In the presence of multicollinearity, the estimated regression coefficients are _______.

  • biased
  • equal to zero
  • negative
  • unbiased
Even in the presence of multicollinearity, the least squares estimates of the regression coefficients are still unbiased. However, they are less precise and have high standard errors.

How does standard deviation differ from the mean absolute deviation?

  • Mean absolute deviation is always greater
  • Standard deviation is always greater
  • Standard deviation squares the deviations while mean absolute deviation takes absolute values
  • They are the same
The standard deviation and mean absolute deviation both measure the dispersion in a dataset. The key difference lies in how they treat deviations from the mean: standard deviation squares the deviations before averaging them, while mean absolute deviation takes the absolute value of deviations before averaging. As a result, standard deviation is more sensitive to extreme values than the mean absolute deviation.

Quantitative data represents quantities and can be measured on a ________ scale.

  • Categorical
  • Nominal
  • Numerical
  • Ordinal
Quantitative data represents quantities and can be measured on a Numerical scale. It includes both discrete data (e.g., the number of students in a class) and continuous data (e.g., the weight of a person).

What is the purpose of Pearson's Correlation Coefficient?

  • To compute the standard deviation of a dataset
  • To determine the linear relationship between two variables
  • To find the mean of a set of values
  • To transform qualitative data into quantitative data
Pearson's correlation coefficient (denoted as r) is a measure of the strength and direction of association that exists between two continuous variables. It measures the degree to which pairs of data for these two variables lie on a line. The values lie between -1 and 1, where 1 indicates a perfect positive correlation, -1 a perfect negative correlation, and 0 no correlation at all.

If the population standard deviation is unknown, we use the sample standard deviation to estimate the ________ of the mean.

  • Confidence interval
  • Range
  • Standard error
  • Variability
If the population standard deviation is unknown, the sample standard deviation is used to estimate the standard error of the mean. The standard error is a measure of how much the sample mean is expected to vary from the true population mean.
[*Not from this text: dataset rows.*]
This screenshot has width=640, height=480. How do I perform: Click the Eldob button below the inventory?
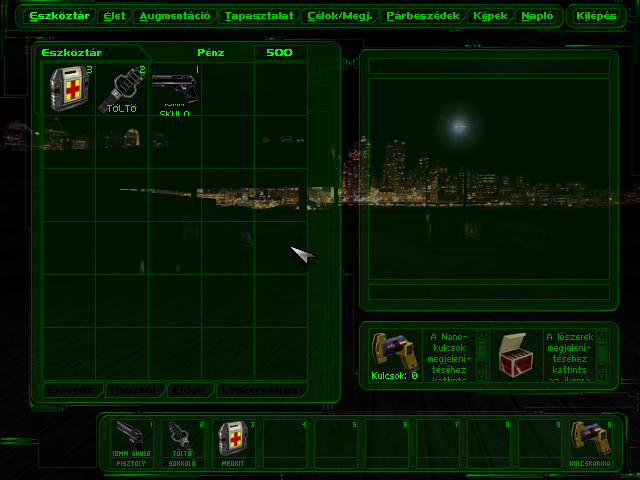coord(189,389)
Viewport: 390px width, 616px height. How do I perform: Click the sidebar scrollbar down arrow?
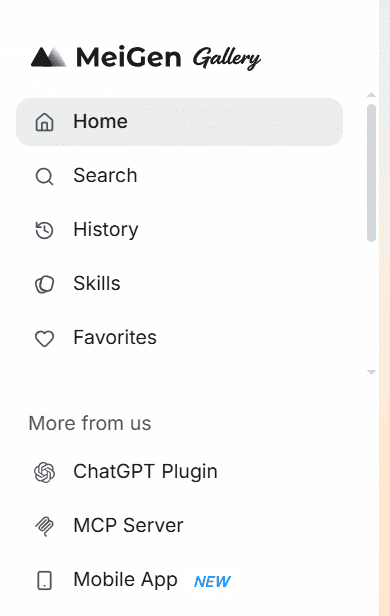click(x=371, y=372)
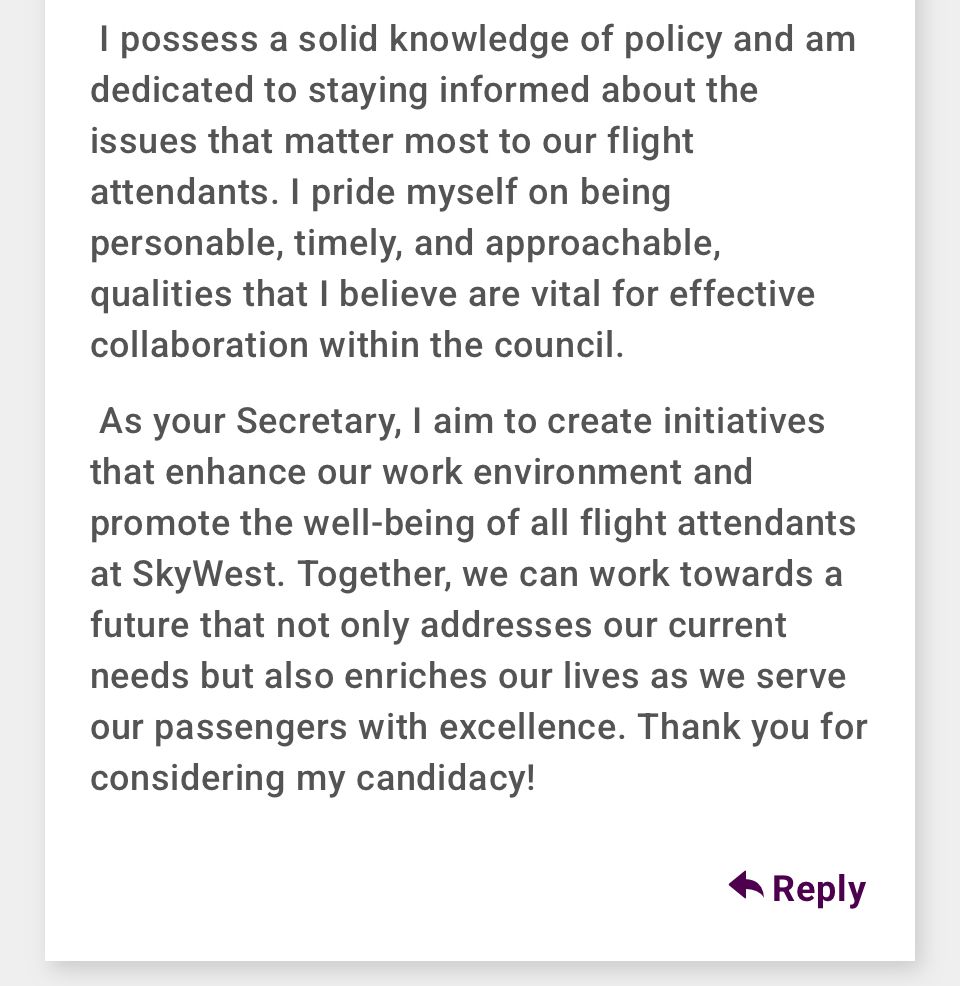This screenshot has width=960, height=986.
Task: Click the word Secretary in the second paragraph
Action: point(318,421)

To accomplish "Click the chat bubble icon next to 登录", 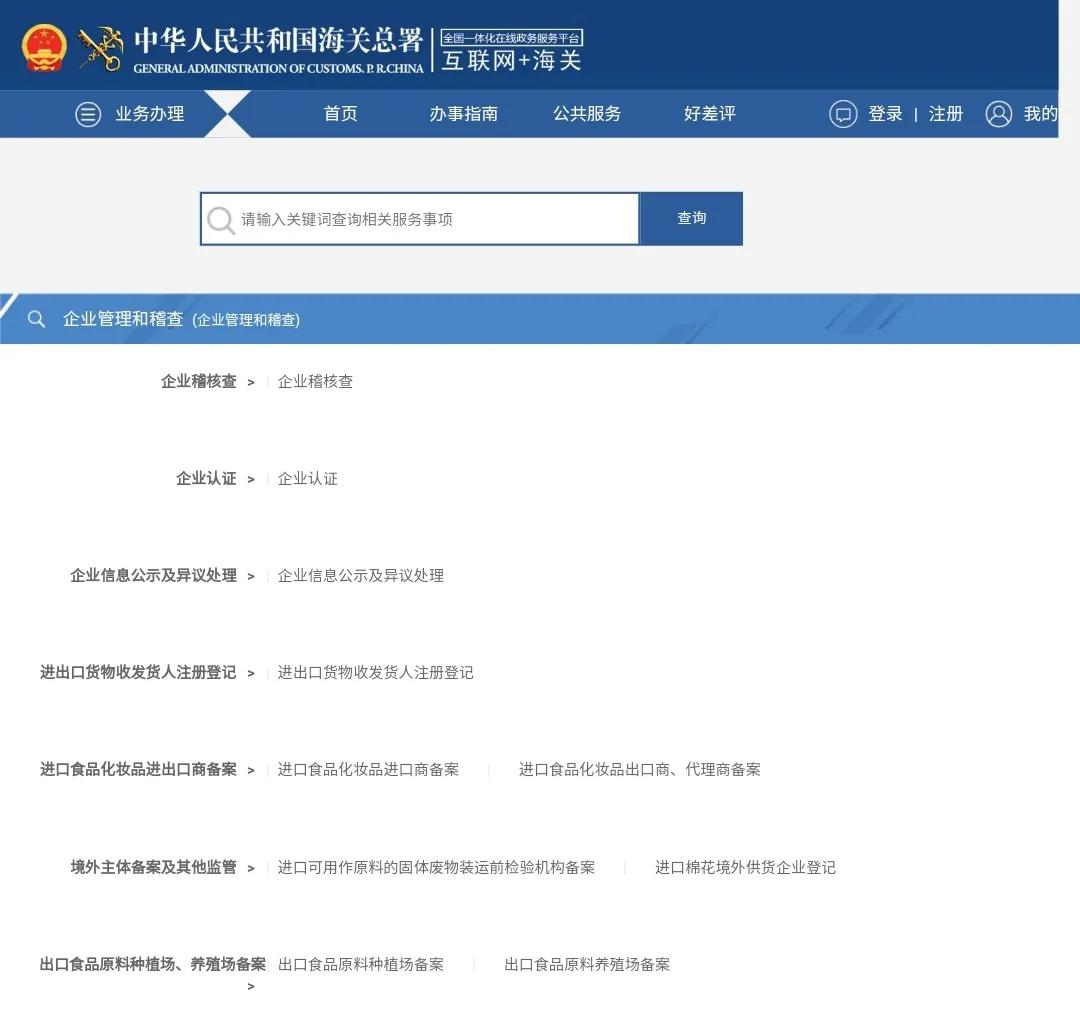I will pyautogui.click(x=843, y=114).
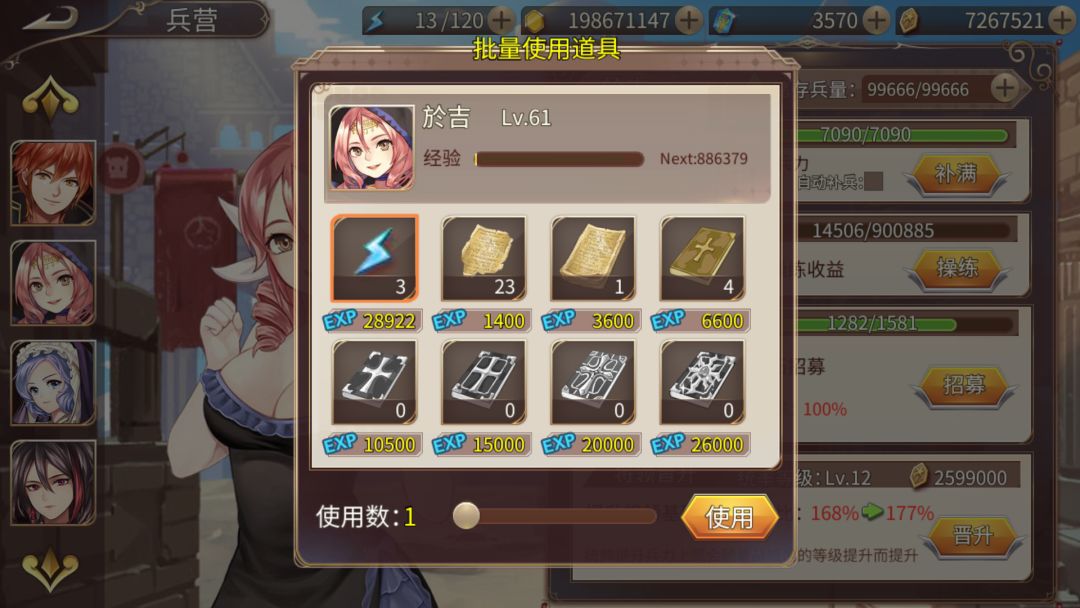
Task: Select the torn scroll EXP 1400 item
Action: tap(484, 258)
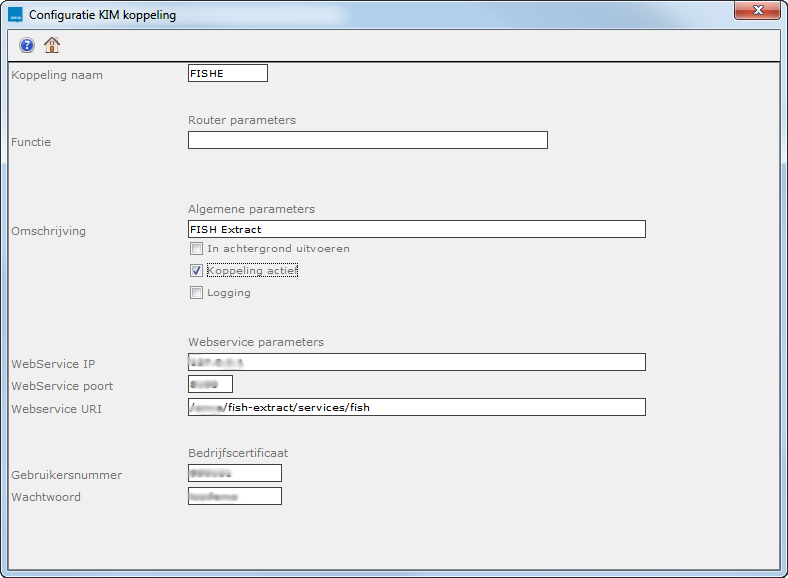Screen dimensions: 788x578
Task: Click the window title text in title bar
Action: coord(103,15)
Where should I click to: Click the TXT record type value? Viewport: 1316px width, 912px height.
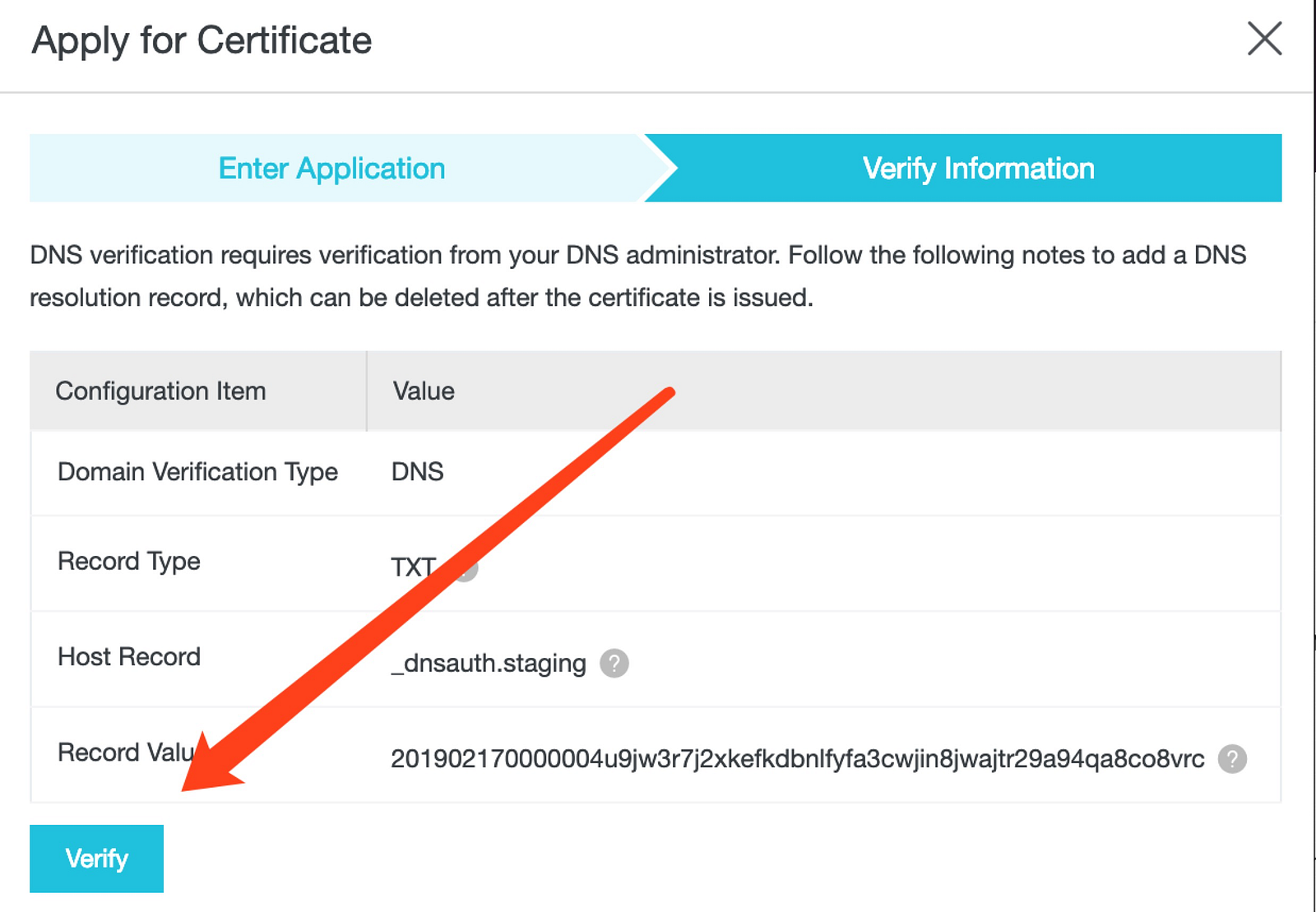(x=410, y=567)
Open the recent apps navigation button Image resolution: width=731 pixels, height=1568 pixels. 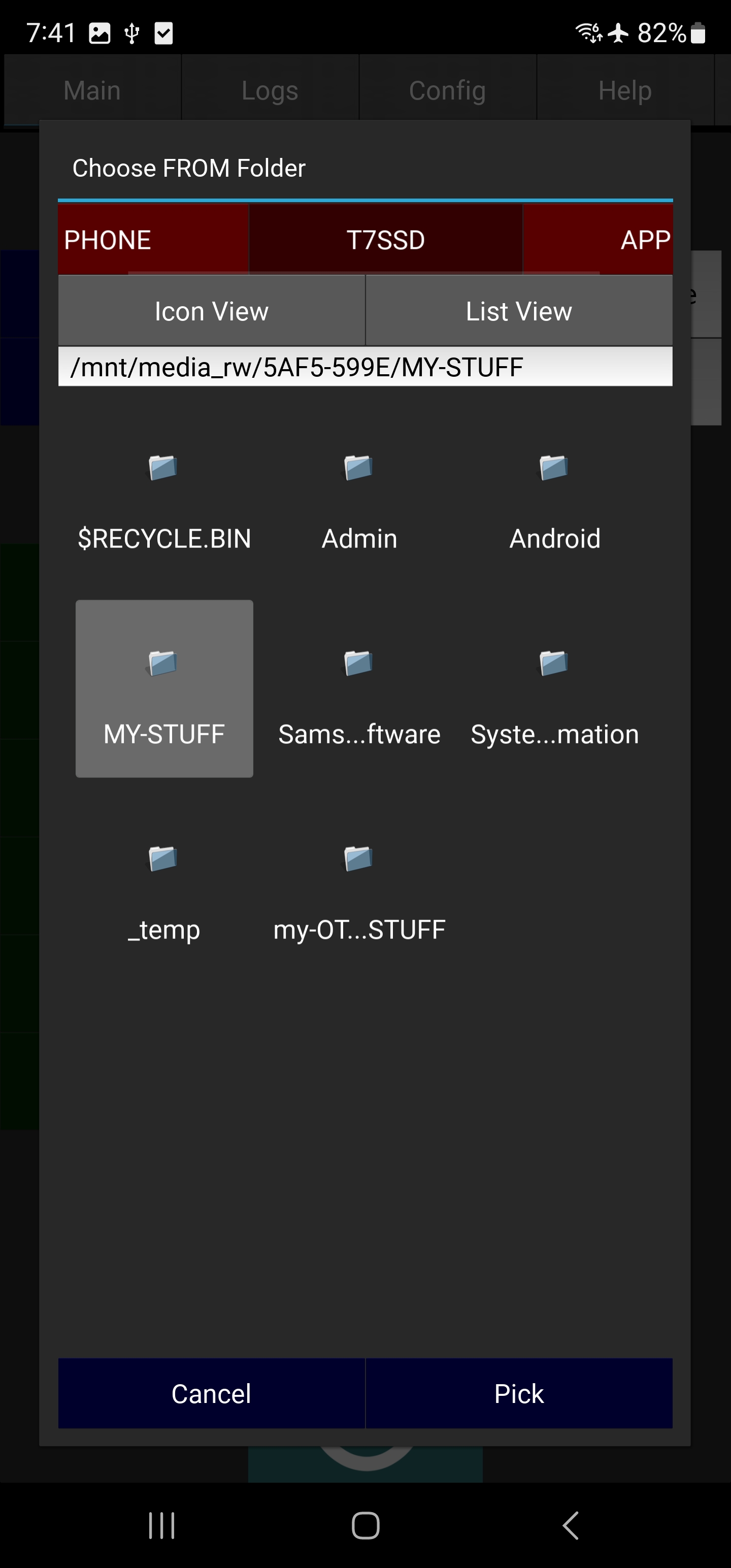tap(162, 1525)
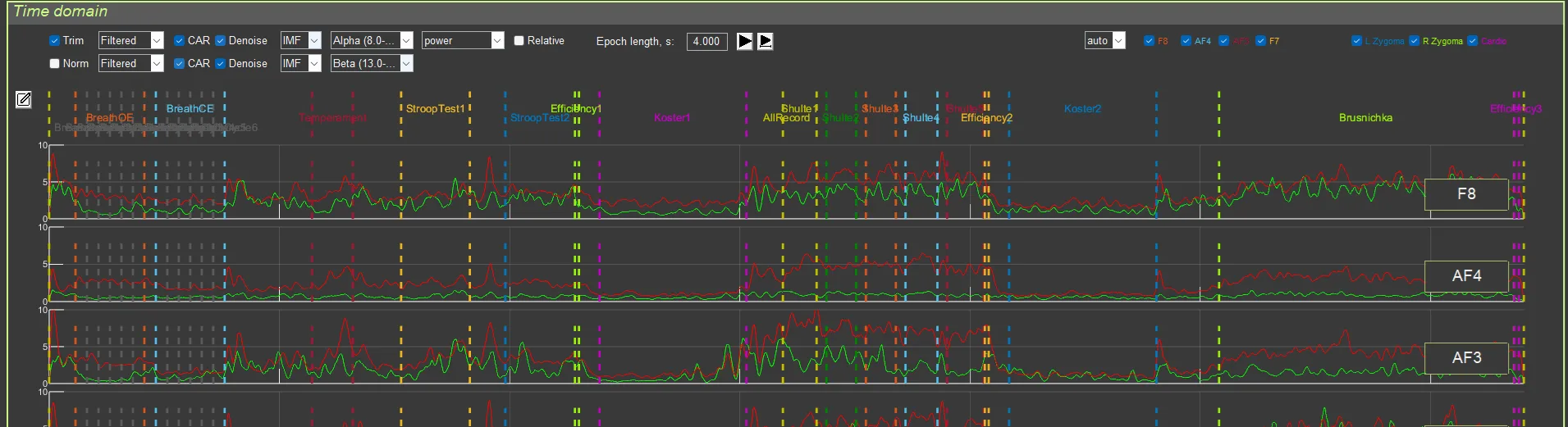Viewport: 1568px width, 427px height.
Task: Uncheck CAR in the bottom row
Action: point(180,64)
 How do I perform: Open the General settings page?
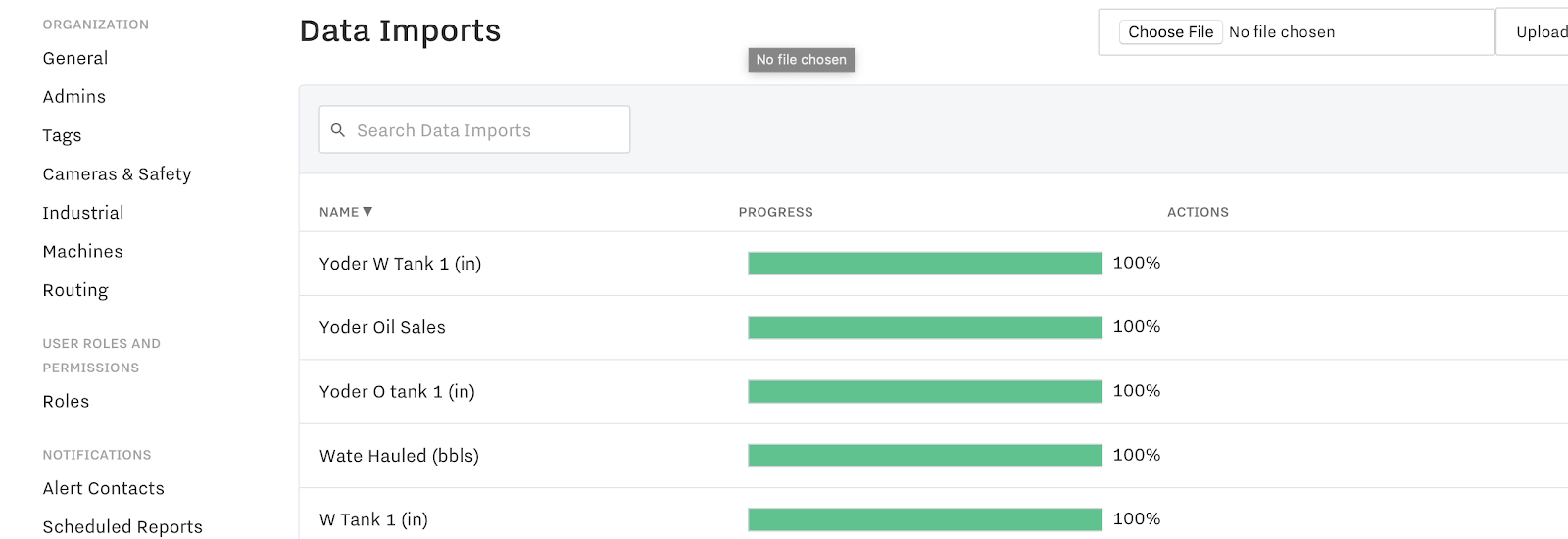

In ANOVA, if the F statistic is significantly high, it suggests that the null ________ should be rejected.

  • Distribution
  • Hypothesis
  • Model
  • Theory
If the F statistic in an ANOVA is significantly high, it suggests that the null hypothesis should be rejected. The null hypothesis in ANOVA is typically that all group means are equal.

The Chi-square test for goodness of fit is only applicable to ________ data.

  • categorical
  • continuous
  • normally distributed
  • time series
The Chi-square test for goodness of fit is applicable only to categorical data. It is used to determine whether the observed frequencies differ from the expected frequencies.

What is the difference between the Law of Large Numbers and the Central Limit Theorem?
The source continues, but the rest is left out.